[Data for this task — start]

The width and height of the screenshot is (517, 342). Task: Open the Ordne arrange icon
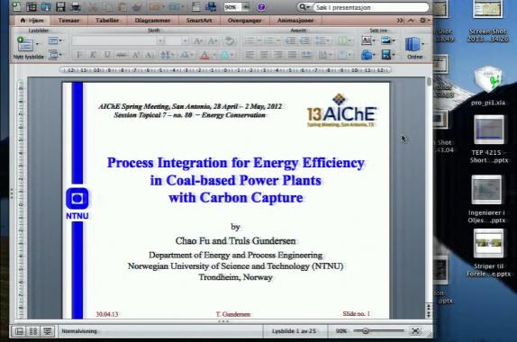(x=414, y=48)
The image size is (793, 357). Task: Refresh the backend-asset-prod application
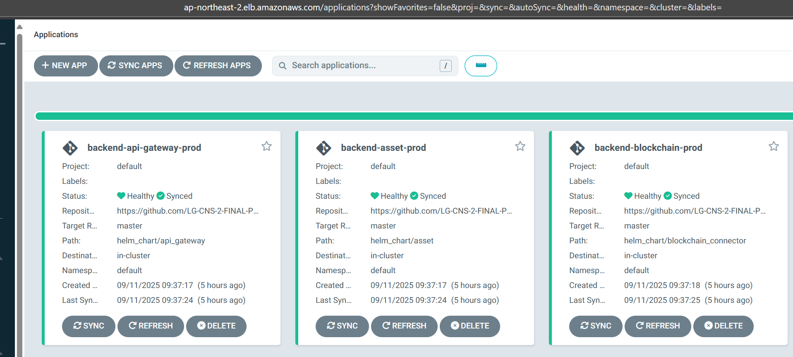point(404,326)
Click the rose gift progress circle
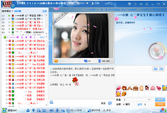 pos(157,52)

[Data for this task — finish]

— Required action —
Return the data verbatim, leaving out the pictures it holds.

— Response below —
The width and height of the screenshot is (517, 342). Task: Open the Ordne arrange icon
(x=414, y=48)
The image size is (793, 357). Task: Refresh the backend-asset-prod application
point(404,326)
Click the rose gift progress circle
 pos(157,52)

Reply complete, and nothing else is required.